Records drawn from a dataset
BEGIN

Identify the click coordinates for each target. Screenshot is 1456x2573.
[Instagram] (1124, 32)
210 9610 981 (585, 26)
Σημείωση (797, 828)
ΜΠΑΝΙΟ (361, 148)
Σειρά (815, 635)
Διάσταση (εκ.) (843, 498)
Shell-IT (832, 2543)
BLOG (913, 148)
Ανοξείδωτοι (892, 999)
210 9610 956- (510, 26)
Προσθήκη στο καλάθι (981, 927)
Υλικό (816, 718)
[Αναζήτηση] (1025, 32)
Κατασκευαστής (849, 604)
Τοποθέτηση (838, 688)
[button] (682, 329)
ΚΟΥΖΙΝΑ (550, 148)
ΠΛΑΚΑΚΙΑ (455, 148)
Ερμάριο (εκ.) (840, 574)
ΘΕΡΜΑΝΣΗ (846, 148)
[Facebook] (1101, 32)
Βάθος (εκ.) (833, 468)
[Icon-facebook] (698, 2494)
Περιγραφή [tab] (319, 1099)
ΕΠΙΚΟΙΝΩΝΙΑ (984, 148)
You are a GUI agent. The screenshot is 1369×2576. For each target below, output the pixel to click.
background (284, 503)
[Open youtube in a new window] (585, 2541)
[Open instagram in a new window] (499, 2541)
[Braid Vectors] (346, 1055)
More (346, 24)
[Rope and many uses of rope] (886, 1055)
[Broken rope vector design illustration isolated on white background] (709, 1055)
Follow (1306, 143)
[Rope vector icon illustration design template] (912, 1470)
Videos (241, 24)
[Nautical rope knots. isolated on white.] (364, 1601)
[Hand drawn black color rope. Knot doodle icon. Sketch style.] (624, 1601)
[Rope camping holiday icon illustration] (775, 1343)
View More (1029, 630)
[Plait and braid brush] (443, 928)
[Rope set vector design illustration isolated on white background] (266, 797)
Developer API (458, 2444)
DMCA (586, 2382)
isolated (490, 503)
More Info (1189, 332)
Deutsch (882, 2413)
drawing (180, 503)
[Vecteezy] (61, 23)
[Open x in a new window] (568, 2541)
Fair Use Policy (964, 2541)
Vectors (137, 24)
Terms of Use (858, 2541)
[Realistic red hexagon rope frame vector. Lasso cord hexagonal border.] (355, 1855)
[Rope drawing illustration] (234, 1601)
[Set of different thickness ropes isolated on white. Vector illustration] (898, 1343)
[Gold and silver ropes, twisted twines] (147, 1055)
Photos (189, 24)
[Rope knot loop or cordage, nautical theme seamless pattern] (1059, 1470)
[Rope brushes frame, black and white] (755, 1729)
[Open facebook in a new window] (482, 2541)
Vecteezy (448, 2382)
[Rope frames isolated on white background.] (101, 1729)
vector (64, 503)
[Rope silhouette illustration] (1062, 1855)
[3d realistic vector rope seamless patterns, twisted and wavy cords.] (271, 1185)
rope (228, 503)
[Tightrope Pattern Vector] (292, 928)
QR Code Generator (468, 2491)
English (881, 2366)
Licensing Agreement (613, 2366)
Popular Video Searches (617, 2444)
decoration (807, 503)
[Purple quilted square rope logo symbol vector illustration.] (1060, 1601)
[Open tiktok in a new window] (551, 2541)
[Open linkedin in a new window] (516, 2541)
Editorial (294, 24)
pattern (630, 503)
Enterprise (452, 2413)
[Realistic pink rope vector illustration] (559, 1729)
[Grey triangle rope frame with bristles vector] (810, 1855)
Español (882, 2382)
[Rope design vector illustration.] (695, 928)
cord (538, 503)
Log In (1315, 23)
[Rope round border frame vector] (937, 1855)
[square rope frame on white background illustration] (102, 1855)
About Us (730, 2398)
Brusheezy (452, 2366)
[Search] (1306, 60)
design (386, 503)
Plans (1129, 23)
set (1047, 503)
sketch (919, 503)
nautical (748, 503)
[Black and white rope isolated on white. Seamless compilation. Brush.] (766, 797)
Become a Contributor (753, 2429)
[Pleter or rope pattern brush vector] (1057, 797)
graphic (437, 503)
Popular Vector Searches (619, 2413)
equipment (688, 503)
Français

END

_Problem to work on:_ Of the entries above, repeat exactly the lines between the line with "[Rope and many uses of rope] (886, 1055)" and the line with "[Nautical rope knots.", inclusive, and no others.

_Solution to this task:_
[Rope and many uses of rope] (886, 1055)
[Broken rope vector design illustration isolated on white background] (709, 1055)
Follow (1306, 143)
[Rope vector icon illustration design template] (912, 1470)
Videos (241, 24)
[Nautical rope knots. isolated on white.] (364, 1601)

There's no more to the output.